Deneault, avec son acolyte William Sacher, lève le voile sur les activités parfois discutables des minières canadiennes (délocalisation, pollution, violence) et il démontre de quelle façon le Canada s’avère un véritable paradis judiciaire et fiscal pour ces grandes entreprises. La spéculation abonde, les réductions fiscales et les sources de financement aussi. En revanche, les redevances sont peu élevées — quand elles existent — et mal orchestrées.

Canada noir
Autant Noir Canada, paru en 2008 et qui a causé une pénible bataille juridique entre les auteurs et la minière Barrick Gold, mettait en lumière cette situation alors méconnue, autant Paradis sous terre synthétise la question. « Noir Canada était un livre écrit à vif », affirme le philosophe et professeur. « Toute l’équipe découvrait l’ampleur du problème au moment de la recherche et de la rédaction. Nous découvrions des cas très graves, nous étions confrontés à un amas de documentation que personne n’avait encore synthétisée. Avec Paradis sous terre, nous sommes moins à vif, on laisse plus de place à l’analyse. »

Pourtant, Deneault constate qu’il est toujours difficile de critiquer ou de remettre en question l’industrie minière : « Le Canada est né de la spéculation, de la corruption. C’est notre secret de famille. On ne devrait pas en parler. » Il déplore qu’on « organise le laisser-faire pour permettre à des acteurs de contourner des règles en vigueur dans leur pays. »

Au Québec, le Plan Nord en fait rêver plusieurs. D’autres, comme Deneault, se questionnent : « Le Plan Nord, c’est une zone franche. On dit aux minières : descendez chez nous et vous aurez un accès presque gratuit aux ressources, nous asphalterons vos routes, nous ne vous imposerons pas, etc. Il faut remettre les pendules à l’heure. »

Se dégager
Les poursuites, le fardeau financier, le stress… Décidément, les dernières années n’ont pas été de tout repos pour Deneault. Il s’est battu, a résisté, a persisté : « Écrire dans le monde de l’essai, c’est parler de ce qu’on ne devrait pas. C’est comme une action politique.
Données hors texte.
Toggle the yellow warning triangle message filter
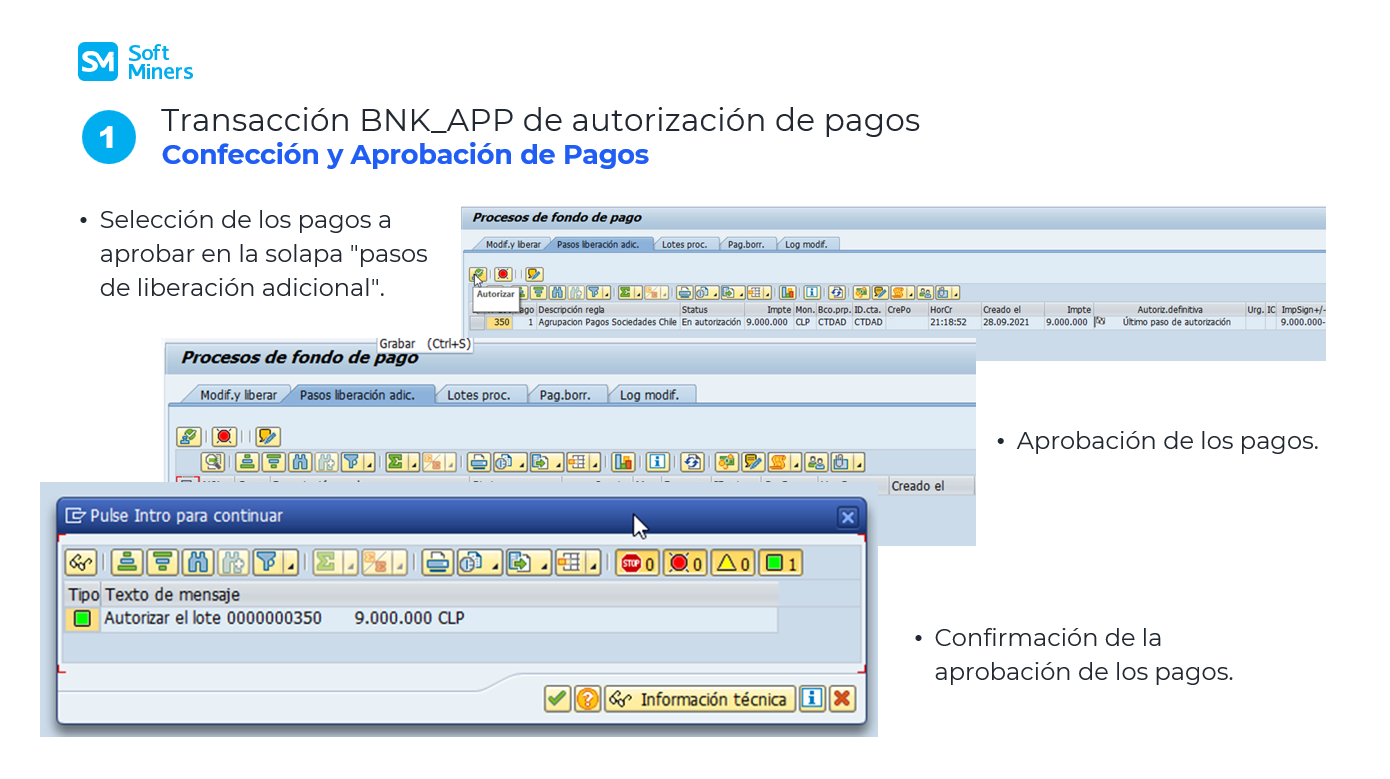Viewport: 1390px width, 779px height. point(733,563)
Du moment que l’on se positionne, on crée des malaises. » Il insiste par ailleurs sur l’importance de se libérer de toutes contraintes : il aime mieux se voir comme un dégagé, plutôt qu’un engagé, car l’engagement oriente forcément la réflexion. Malgré tout, l’optimisme ne le quitte pas : « Quand on écrit, on est à la fois désespéré et plein d’espoir. Écrire permet de conserver l’espoir de trouver des solutions par la médiation de la pensée. »

Sa vision trouve un bel écho chez son éditeur, Écosociété. « C’est une maison qui rejoint un large public — pas que des militants — qui se pose des questions sur la société. Je ne sais pas combien de maisons d’édition auraient soutenu avec autant de rigueur notre lutte pour Noir Canada. »

Il poursuivra son combat, Deneault, avec son écriture dégagée et son esprit libre. Et à ses côtés, une foule de lecteurs avides de vérité.